# start of Source material

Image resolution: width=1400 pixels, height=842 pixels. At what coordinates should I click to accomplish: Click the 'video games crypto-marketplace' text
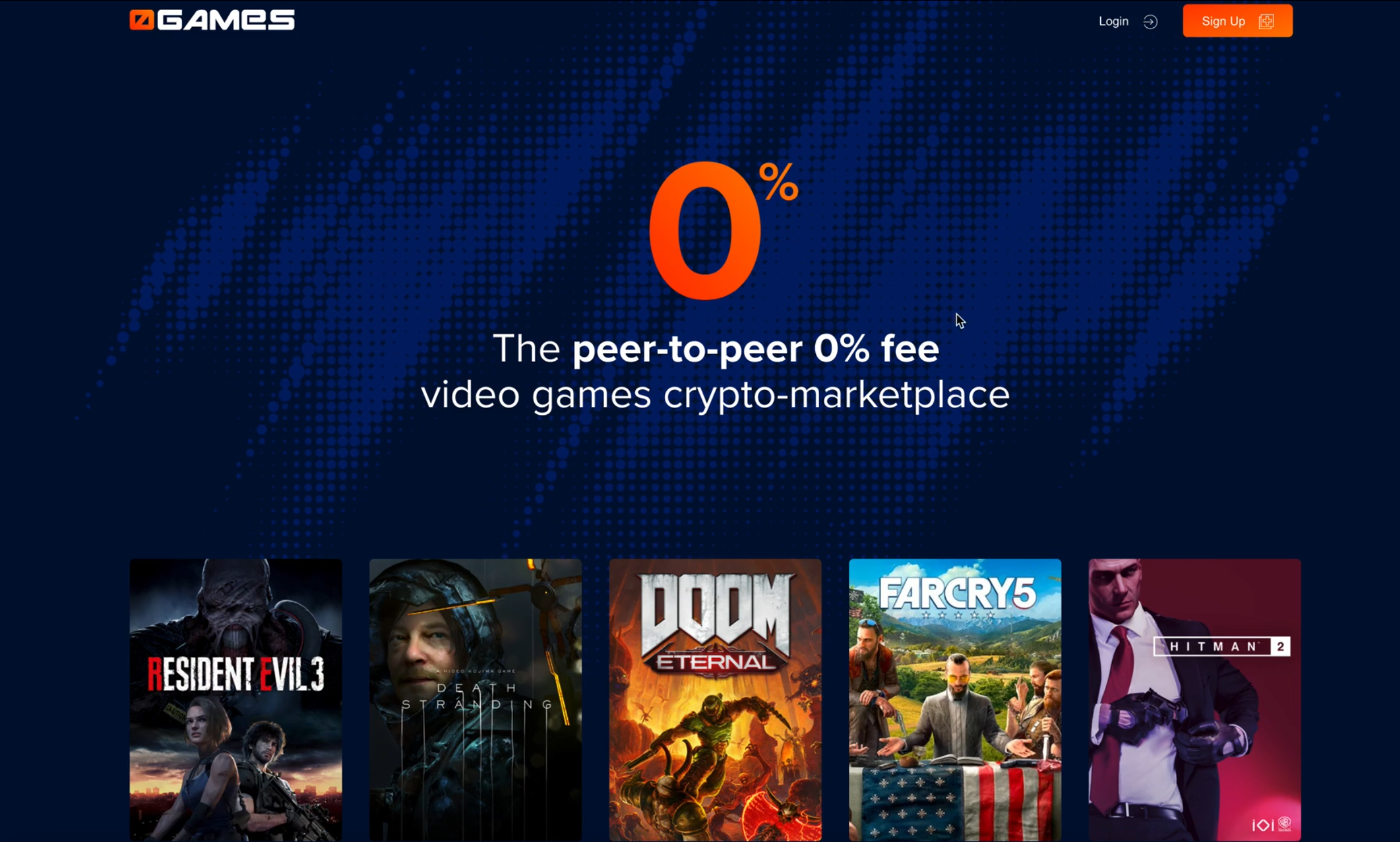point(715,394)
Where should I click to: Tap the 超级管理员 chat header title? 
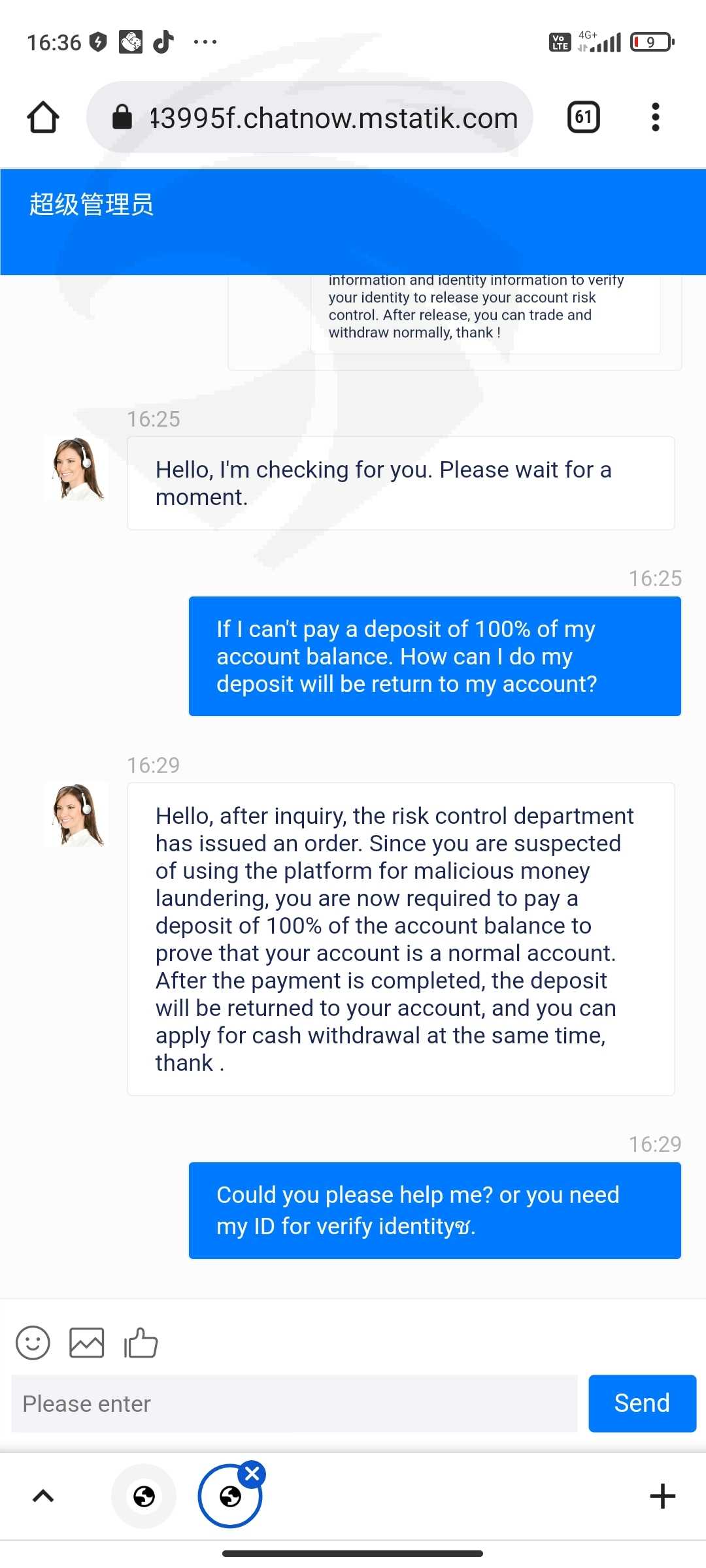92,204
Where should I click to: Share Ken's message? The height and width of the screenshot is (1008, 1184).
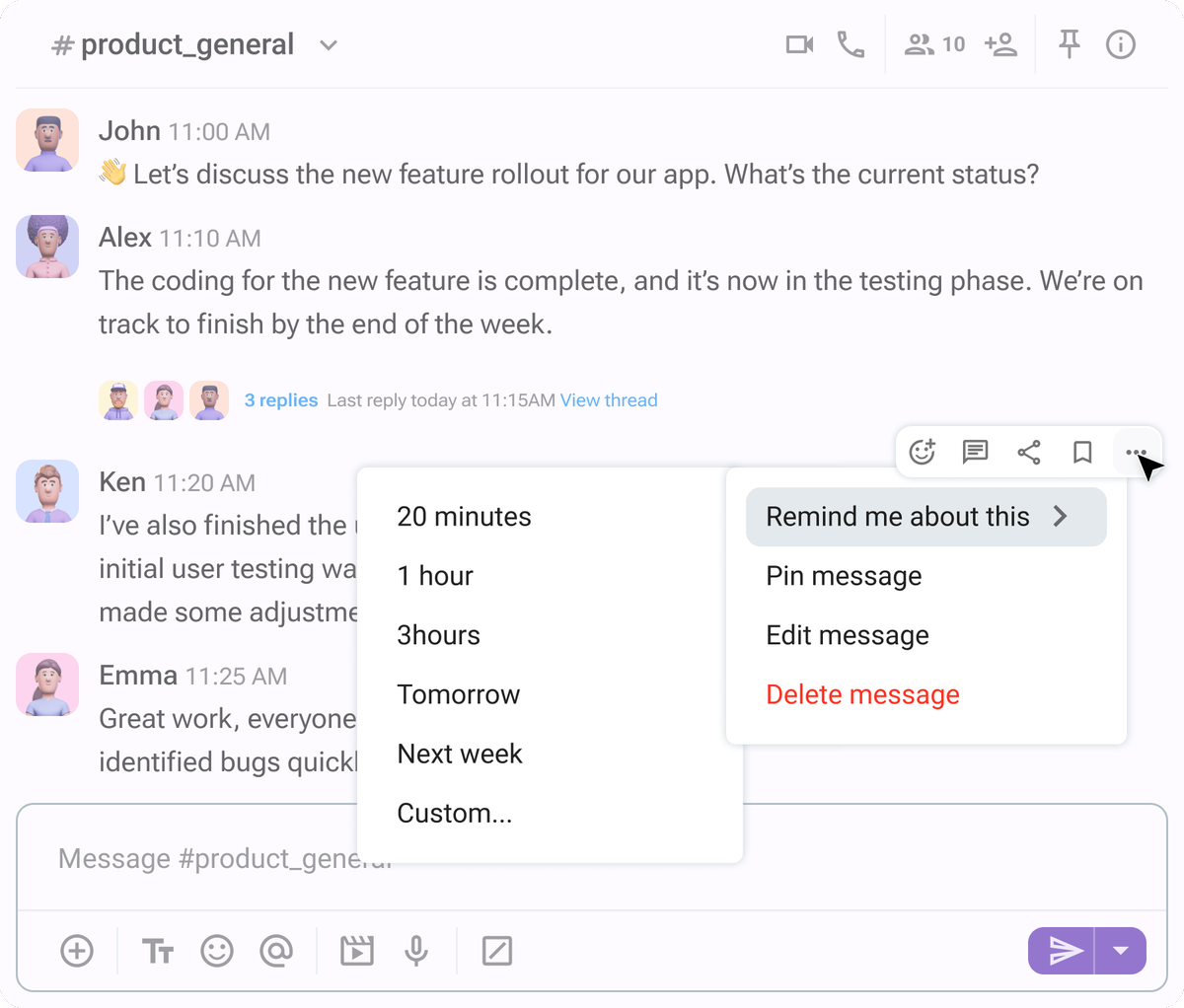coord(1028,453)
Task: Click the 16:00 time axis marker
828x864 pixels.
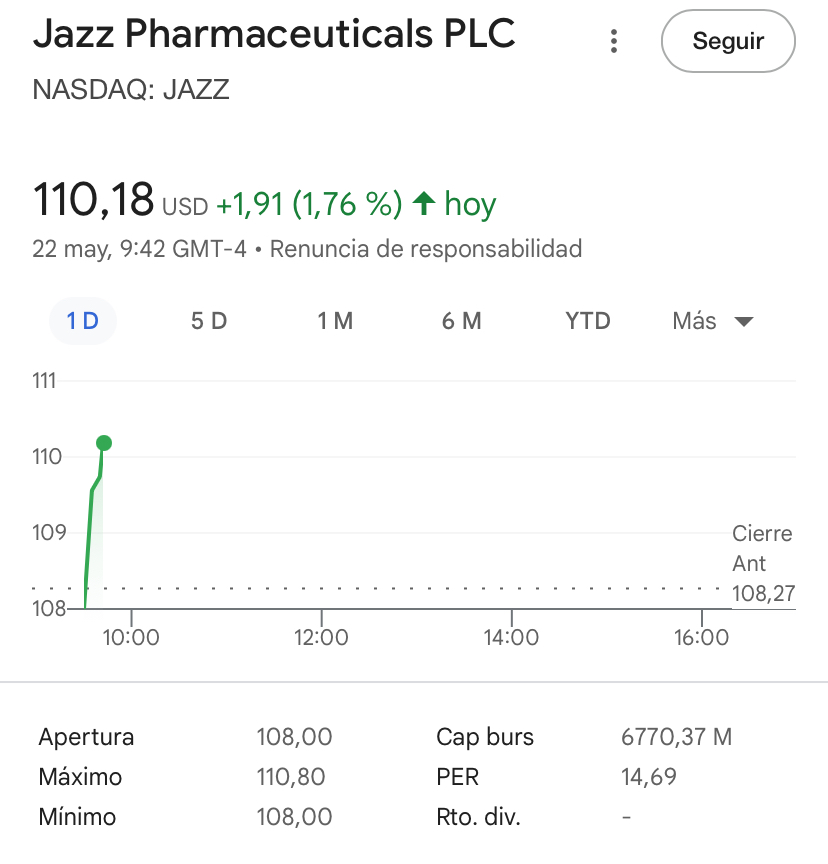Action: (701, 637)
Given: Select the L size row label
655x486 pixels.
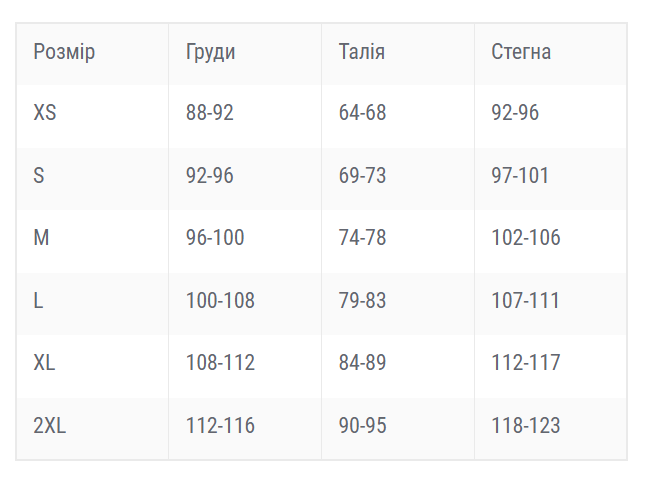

# end of Source material

- _Task instructions_: Return all of the lines above word for word, leaving out the pictures.

- _Full output_:
Image resolution: width=1400 pixels, height=842 pixels. At what coordinates should I click to accomplish: Click the 'video games crypto-marketplace' text
point(715,394)
Where should I click to: Tap the 超级管理员 chat header title? 
92,204
Where should I click to: Share Ken's message? The height and width of the screenshot is (1008, 1184).
coord(1028,453)
Task: Click the 16:00 time axis marker
828x864 pixels.
Action: (701, 637)
Given: Select the L size row label
655x486 pixels.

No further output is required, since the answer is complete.